The Annual Closed Claim Reporting form is used to prepare and submit an annual report containing information about personal injury and/or property damage claims closed by the insurer during the previous calendar year.

Group

A collection of individual insureds.

Group Aggregate Policy Limit

The highest possible dollar amount an insurer is liable for over the course of a group policy period.

Health Care Provider

An individual or entity who is responsible for the actions that resulted in the filing of a medical malpractice claim.

Indemnity

Payment made on behalf of insured to a plaintiff for damages.

Insurance Closed Claims System

Insurance Closed Claims System.  Allows insurers and/or self-insured medical facilities doing business in the state of Florida to electronically submit closed claims information to the Florida Department of Financial Services.

Insured's name

The name under which a policy is written.

Insurer

An entity licensed by OIR under Chapter 624 (p.

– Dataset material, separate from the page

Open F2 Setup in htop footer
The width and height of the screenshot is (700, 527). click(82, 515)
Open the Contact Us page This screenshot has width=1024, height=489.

III) or Chapter 641 (p. I) of the Florida Statutes.

Judgment

The final decision of the court resolving the dispute and determining the rights and obligations of the parties.

LPL Reporting Form

The Office of Insurance Regulation requires the Lawyers Professional Liability Form to be submitted by insurers  providing coverage for members of the Florida Bar for any claim resulting from error, omission, or negligence in the performance of the insured.

MPL Reporting Form

The Office of Insurance Regulation requires the Medical Professional Liability Form to be submitted by self-insured medical facilities, insurers providing coverage for such facilities, or insurers providing coverage for individual practitioners for any claim resulting from error, omission, or negligence in the performance of the insured.

Occurrence Policy

Policy in which the insurer agrees to pay for damages for Bodily Injury or Property Damage that occurs while the  policy is in force.  Covers claims occurring during the policy period and it does not matter when the claim is made.

Per Claim Policy Limit

The highest possible dollar amount an insurer is liable for per claim for a policy.

Policyholder

An individual or entity that contracts with an insurance company whereas the individual or entity pays a premium in return for protection against financial damages.

Pure IBNR

Reserves for unknown claims that have occurred but have not yet been reported to the insurer.  This does not include development on known cases

Self-insured

An individual or entity that has not purchased liability insurance.

Self-insured medical facilities

Limited to hospitals and ambulatory surgical centers.

Self-insured retention

States that an insured is responsible for paying the deductible of a professional liability insurance policy.

Self-insurer

An individual or entity not licensed by OIR that carries insurance on itself.

Settlement

An agreement by which parties having disputed matter between them reach or ascertain what is coming from one to the other.

Severity

The dollar amount of a cliam, including all costs such as defense costs.  Severity is equal to loss payments divided by the number of closed claims.

Tail Policy

A policy written for an insured who leaves the Claims-Made program.  It covers losses whose accident date lies in the period during which the Claims-Made coverage was in force, and whose reported date is after the insured's last Claims-Made policy expired.

Unirecord

This term refers to the concept of each individual record in PLCR consisting of one claim per one doctor.  If there are multiple doctors listed under the same policy, they will be tracked by policy numbers and injury information.

Verdict

The formal decision or finding made by a jury, impaneled and sworn for the trial of a case, and reported to the court, upon the matters or questions duly submitted to them upon the trial.